There are only two sections that ask for financial data. One section requests estimates of revenues and expenses for at least three years. Depending upon how long the organization is in existence will determine how many years’ data is requested. The reason for this is that not all organizations file an application for exemption immediately. There is a 27-month time frame starting from the earlier of the postmark date of the application or from the date of incorporation or formation to determine eligibility for tax exemption under Sec. 501(c)(3).

A word of caution: While tax exempt status refers to not having to pay income taxes, it has a different connotation when referring to “tax exempt” for state purposes. But the most critical section is Part X which determines how the organization is classified—either as a private foundation or as a public charity. And if a private foundation, is it a private operating foundation? In other words, from what source(s) does the organization obtain the bulk of its funding—the general public with possibly some government grants or private donors who comprise the majority of the funding source? How you answer these critical questions determines how the IRS will classify your organization.

The last page of Form 1023 provides a checklist of instructions to guide you in the proper filing of the application.

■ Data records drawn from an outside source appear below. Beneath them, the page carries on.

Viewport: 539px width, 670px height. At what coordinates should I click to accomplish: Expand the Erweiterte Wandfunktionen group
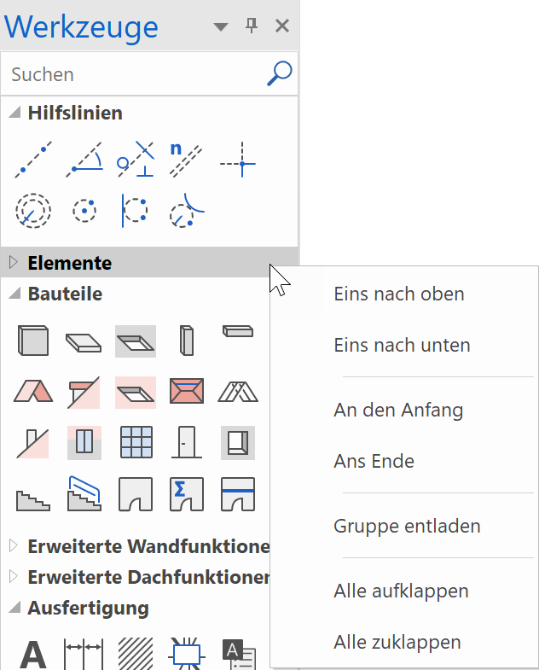pyautogui.click(x=14, y=545)
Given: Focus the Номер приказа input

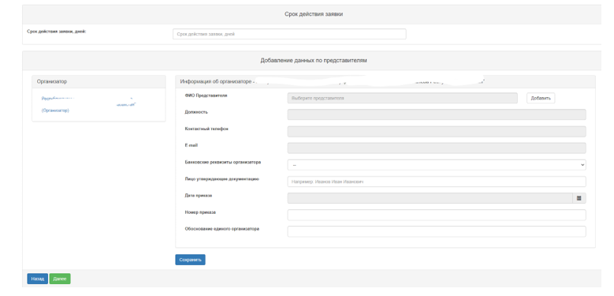Looking at the screenshot, I should pyautogui.click(x=437, y=215).
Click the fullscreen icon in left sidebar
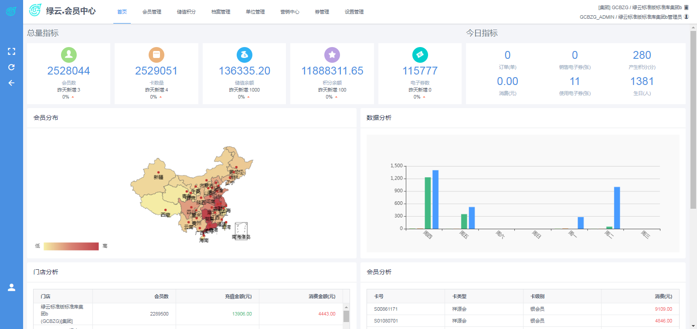 [x=11, y=51]
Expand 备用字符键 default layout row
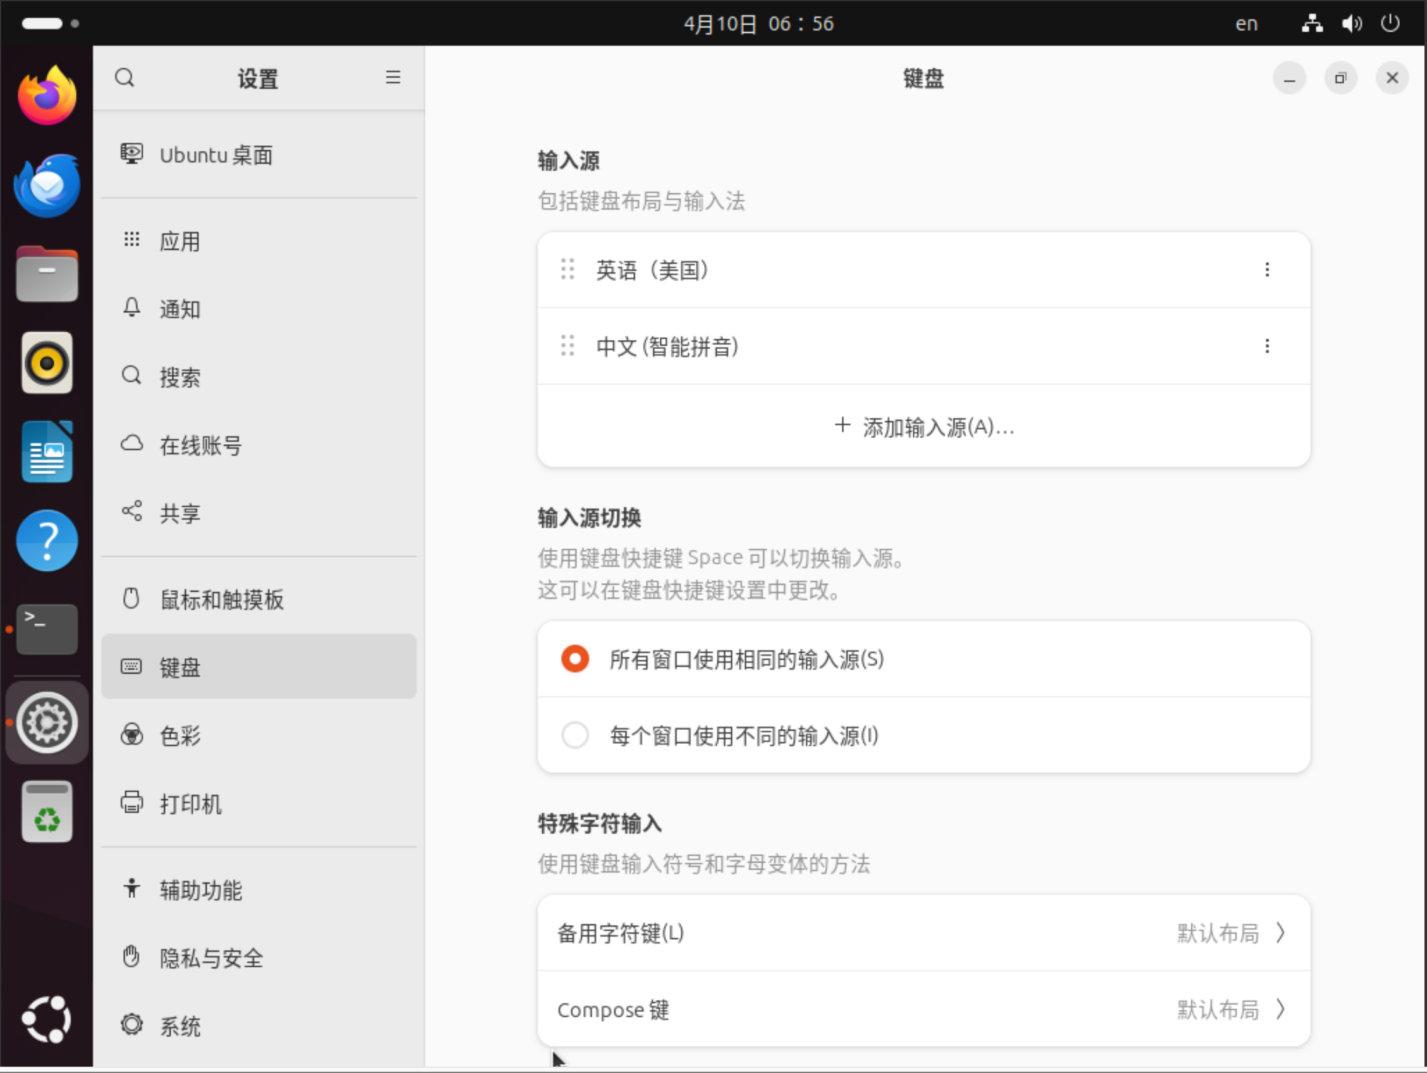This screenshot has width=1427, height=1073. tap(923, 933)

Form 1024 (last revised in September 1998) is nineteen pages in length. Just as on Form 1023, not all sections pertain to every type of exempt organization, as certain types of organizations have special requirements so no entity must complete every section. The questions still focus on identifying the nature of the organization’s purpose, administrative setup, the sources of support, administrative structure, and so forth.

The financial information requested is the same as in Form 1023. However, the major difference between the two forms is that Form 1024 requires more narrative descriptions and provides ample space to provide extensive detailed answers. This is where having a person well-versed in providing complete written explanations to questions would be helpful. Just as with Form 1023, at the end there is a checklist of instructions to provide guidance in filing.

IRS Review

Once the application, all attachments, and the appropriate user fee have been submitted to IRS, you now have to wait for the IRS to assign your application to a case worker, called an exempt organizations specialist, who will scrutinize the application and review all documents submitted.

If there are any deficiencies in answering any of the questions, you will be sent a detailed reply specifying which questions need further detail and/or what was insufficient. As with all other IRS correspondence, you will be given a specified time in which to respond. There is no specified time in which the IRS is required to respond. Applications can take as short as a couple of months.

Once the IRS is satisfied that the organization meets the criteria for becoming a recognized tax exempt organization, the organization will receive the Letter 1045 which states in the first sentence:

“Dear Applicant: We are pleased to inform you that upon review of your application for tax exempt status we have determined that you are exempt from Federal income tax under Section
501(c)…” Thus, a tax exempt organization has been formed.

IRC Code Sec. 501 permits entities that are organized for the purpose of providing specific types of activities for society’s needs to obtain tax exempt status. However, in order to obtain that status, an organization is required to establish organization papers, known as articles of incorporation, as well as complete an extensive, fully-comprehensive application to assure the IRS it is worthy of receiving tax exempt status.